## Taiwanese Journal of Mathematics

### INTEGRATED CROSS-VALIDATION FOR THE RANDOM DESIGN NONPARAMETRIC REGRESSION

#### Abstract

For the random design nonparametric regression, cross-validation is a popular bandwidth selector. It is constructed by using the criterion of weighted" integrated square error. In practice, however, the weighting scheme by the design density in the criterion causes that its associated cross-validation function puts more emphasis in regions with more data, gives little attention to regions with few data, but has no consideration for regions without data. In such a case, the value of the cross-validated bandwidth depends on the distribution of the design points, but is independent of the location of the interval on which the regression function value is estimated. Hence, if there are sparse regions in the realization of the design, then the resulting cross-validated bandwidth is usually not large enough in magnitude such that its corresponding kernel regression function estimate has rough appearance in these sparse regions. To avoid this drawback to cross-validation, we suggest using the criterion of ''unweighted'' integrated square error to construct the bandwidth selector.

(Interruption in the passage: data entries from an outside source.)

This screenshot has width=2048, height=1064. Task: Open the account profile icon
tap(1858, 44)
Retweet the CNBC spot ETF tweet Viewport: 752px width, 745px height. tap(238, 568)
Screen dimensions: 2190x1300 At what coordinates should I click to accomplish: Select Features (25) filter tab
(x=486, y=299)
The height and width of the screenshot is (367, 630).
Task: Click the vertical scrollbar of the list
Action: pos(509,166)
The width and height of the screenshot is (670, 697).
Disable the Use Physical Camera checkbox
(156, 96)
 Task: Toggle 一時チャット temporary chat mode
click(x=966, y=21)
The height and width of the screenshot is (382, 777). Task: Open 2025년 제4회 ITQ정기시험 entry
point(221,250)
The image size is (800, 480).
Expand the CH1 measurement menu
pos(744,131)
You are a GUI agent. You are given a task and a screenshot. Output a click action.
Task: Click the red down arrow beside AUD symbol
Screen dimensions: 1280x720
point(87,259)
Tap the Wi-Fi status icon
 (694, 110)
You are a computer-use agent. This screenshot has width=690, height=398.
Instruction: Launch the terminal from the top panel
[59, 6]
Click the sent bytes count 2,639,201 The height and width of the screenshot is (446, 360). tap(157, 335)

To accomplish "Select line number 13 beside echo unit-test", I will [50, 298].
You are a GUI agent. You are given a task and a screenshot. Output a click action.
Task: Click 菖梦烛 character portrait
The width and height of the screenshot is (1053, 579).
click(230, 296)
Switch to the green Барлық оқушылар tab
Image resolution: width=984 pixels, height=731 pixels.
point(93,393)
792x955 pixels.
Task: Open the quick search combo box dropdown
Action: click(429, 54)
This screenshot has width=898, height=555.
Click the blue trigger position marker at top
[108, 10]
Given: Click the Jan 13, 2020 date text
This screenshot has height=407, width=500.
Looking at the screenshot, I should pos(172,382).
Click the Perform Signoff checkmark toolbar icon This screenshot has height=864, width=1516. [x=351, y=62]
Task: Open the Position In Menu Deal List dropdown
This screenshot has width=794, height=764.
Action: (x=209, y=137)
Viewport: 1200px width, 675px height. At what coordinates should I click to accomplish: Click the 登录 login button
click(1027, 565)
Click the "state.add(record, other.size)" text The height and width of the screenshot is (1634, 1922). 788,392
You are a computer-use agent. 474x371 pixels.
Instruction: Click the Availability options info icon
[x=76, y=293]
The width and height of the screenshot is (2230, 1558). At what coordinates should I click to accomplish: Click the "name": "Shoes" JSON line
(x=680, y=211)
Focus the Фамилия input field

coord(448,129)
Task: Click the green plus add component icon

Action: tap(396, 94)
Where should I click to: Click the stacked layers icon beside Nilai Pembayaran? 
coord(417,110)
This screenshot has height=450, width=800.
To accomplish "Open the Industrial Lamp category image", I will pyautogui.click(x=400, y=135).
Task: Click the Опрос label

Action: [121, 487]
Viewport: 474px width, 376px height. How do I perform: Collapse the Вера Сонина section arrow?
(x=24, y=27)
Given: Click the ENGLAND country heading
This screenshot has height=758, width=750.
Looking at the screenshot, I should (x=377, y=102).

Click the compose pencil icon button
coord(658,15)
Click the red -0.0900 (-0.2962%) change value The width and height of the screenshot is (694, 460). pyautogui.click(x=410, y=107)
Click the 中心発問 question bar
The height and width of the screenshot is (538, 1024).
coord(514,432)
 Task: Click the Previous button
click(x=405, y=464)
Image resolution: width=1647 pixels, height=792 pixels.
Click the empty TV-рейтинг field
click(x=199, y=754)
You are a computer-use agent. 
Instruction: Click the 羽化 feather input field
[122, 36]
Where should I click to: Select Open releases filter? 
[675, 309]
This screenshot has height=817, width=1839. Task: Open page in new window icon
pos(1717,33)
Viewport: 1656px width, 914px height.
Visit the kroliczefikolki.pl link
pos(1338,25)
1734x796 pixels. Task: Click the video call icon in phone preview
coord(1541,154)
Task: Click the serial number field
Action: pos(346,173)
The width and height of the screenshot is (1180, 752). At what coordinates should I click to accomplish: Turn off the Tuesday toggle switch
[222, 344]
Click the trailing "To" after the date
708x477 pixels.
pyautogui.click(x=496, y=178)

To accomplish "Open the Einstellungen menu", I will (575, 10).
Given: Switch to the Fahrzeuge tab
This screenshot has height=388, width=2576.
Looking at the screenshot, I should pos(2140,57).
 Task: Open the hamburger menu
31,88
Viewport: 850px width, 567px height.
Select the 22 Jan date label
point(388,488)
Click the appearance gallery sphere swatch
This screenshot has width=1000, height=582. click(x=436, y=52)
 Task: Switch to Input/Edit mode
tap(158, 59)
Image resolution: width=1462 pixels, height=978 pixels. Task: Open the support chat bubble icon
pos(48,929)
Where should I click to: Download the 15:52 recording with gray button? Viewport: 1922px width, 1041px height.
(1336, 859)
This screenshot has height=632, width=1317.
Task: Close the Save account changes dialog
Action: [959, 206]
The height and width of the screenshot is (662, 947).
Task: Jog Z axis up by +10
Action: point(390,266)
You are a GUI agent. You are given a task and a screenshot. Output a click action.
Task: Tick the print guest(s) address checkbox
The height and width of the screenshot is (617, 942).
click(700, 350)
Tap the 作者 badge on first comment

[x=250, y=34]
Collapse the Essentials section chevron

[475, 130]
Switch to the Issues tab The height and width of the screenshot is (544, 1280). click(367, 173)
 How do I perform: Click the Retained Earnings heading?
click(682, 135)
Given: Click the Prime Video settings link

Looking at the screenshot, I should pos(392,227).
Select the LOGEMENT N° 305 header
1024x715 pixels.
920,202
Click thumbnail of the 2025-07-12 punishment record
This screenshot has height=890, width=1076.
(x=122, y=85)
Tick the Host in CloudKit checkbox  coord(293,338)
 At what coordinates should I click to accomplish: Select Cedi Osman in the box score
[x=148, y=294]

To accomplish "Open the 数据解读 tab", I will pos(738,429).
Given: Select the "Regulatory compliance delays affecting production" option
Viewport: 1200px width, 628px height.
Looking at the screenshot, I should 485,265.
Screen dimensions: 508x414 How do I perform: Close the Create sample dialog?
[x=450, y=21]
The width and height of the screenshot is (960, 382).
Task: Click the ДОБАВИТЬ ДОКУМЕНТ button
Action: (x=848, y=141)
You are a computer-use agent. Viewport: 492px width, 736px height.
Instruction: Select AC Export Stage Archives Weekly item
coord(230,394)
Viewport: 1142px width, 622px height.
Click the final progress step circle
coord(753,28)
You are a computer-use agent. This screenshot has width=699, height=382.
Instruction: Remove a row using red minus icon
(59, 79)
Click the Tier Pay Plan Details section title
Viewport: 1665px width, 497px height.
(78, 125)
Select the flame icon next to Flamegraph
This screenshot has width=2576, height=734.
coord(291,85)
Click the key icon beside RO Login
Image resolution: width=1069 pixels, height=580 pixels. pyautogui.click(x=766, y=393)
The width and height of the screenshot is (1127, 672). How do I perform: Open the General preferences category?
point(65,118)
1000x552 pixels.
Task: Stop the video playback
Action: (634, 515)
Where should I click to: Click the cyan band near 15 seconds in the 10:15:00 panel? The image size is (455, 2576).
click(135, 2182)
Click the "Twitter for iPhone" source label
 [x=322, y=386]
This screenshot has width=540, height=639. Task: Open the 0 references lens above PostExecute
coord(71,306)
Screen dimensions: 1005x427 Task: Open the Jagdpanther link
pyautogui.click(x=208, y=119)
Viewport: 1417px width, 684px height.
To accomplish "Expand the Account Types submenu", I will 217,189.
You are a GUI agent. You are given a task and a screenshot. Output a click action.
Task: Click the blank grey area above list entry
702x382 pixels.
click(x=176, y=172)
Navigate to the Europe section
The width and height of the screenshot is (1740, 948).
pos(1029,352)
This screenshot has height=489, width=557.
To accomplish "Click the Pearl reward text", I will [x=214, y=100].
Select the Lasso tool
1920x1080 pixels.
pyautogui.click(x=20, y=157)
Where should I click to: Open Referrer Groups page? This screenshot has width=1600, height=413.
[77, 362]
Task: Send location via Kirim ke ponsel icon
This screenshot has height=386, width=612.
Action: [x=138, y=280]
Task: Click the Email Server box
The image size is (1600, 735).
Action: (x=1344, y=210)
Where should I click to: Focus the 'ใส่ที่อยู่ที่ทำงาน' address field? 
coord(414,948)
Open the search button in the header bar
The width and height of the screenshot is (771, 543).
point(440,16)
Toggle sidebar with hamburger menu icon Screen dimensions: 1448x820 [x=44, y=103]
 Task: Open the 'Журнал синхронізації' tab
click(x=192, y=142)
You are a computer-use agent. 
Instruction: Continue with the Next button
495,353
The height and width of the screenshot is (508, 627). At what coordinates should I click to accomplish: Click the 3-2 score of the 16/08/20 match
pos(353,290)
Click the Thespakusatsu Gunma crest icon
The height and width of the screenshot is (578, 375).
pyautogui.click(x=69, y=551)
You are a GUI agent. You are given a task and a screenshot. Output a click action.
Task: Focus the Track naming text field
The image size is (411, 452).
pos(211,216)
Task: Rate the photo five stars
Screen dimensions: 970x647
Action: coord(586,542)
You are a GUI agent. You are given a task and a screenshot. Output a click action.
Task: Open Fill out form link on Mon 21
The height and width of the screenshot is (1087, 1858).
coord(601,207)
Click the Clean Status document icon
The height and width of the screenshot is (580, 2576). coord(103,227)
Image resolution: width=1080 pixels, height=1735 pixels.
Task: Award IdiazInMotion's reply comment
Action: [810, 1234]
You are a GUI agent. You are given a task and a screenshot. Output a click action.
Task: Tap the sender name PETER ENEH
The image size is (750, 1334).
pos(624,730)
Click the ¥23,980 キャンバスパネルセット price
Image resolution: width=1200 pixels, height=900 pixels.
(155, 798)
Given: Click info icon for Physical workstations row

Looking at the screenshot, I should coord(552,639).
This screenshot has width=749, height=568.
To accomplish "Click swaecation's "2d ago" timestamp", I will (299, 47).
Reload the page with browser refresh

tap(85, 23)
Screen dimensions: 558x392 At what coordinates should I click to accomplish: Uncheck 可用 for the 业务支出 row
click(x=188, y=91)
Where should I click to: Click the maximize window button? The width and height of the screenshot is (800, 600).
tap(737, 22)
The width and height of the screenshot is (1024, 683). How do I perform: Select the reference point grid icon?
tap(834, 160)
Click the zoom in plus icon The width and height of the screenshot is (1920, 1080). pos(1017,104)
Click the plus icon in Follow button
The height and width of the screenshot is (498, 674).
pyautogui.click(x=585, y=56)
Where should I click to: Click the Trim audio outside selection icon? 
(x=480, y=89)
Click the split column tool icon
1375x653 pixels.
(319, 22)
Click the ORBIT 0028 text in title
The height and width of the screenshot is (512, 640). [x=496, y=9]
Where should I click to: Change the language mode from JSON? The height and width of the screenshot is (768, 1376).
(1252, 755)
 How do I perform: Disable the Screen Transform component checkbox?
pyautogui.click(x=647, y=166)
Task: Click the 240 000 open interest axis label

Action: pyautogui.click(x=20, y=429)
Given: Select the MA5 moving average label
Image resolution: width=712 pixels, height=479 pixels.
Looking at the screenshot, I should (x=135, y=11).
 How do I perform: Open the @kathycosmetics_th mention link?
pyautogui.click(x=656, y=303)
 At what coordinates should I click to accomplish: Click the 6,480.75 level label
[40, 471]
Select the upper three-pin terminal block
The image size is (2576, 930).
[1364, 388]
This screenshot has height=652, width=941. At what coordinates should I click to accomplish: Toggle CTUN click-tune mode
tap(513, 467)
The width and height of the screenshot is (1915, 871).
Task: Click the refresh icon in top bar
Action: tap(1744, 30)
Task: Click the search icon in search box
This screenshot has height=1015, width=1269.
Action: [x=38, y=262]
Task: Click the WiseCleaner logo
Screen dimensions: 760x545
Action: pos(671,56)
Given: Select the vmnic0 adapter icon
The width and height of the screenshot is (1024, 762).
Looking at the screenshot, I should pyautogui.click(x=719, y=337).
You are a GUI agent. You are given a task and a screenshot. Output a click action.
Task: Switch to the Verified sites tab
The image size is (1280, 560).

Under the criterion, a bandwidth selector called integrated cross-validation is proposed, and the resulting bandwidth is shown to be asymptotically optimal. Empirical studies demonstrate that the kernel regression function estimate obtained by using our proposed bandwidth is better than that employing the ordinary cross-validated bandwidth, in both senses of having smoother appearance and yielding smaller sample unweighted integrated square error.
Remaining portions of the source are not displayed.